* The problem
Beneath this instruction is a listing; write out exactly the line that contains "Mobile Betting (188, 2456)" and each line after it to the last.
---*---
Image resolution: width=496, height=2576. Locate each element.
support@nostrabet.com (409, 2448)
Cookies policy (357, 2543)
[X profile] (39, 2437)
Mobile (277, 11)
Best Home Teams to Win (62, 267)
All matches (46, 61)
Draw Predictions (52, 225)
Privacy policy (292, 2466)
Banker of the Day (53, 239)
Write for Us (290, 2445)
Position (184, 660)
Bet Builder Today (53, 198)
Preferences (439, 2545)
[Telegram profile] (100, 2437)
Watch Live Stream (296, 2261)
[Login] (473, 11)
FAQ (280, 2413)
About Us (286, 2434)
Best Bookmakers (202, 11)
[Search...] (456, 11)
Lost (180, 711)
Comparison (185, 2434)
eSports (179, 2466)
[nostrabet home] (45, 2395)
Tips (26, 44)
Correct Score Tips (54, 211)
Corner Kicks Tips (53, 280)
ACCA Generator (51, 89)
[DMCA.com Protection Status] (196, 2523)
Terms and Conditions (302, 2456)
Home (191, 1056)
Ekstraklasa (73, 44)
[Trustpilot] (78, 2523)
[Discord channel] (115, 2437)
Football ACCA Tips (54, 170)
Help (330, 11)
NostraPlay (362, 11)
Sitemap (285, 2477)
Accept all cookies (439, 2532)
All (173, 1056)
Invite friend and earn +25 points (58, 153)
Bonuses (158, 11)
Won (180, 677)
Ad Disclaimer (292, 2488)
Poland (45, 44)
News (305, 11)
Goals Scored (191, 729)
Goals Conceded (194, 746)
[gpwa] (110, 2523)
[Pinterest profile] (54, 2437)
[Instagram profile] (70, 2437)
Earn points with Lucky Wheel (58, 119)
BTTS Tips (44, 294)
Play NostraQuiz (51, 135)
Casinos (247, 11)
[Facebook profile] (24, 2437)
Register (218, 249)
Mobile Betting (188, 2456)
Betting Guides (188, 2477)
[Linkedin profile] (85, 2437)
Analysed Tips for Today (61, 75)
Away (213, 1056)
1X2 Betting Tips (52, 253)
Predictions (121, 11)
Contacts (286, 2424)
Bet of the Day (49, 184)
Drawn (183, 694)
---*---
* Reply
Mobile Betting (188, 2456)
Betting Guides (188, 2477)
[Linkedin profile] (85, 2437)
Analysed Tips for Today (61, 75)
Away (213, 1056)
1X2 Betting Tips (52, 253)
Predictions (121, 11)
Contacts (286, 2424)
Bet of the Day (49, 184)
Drawn (183, 694)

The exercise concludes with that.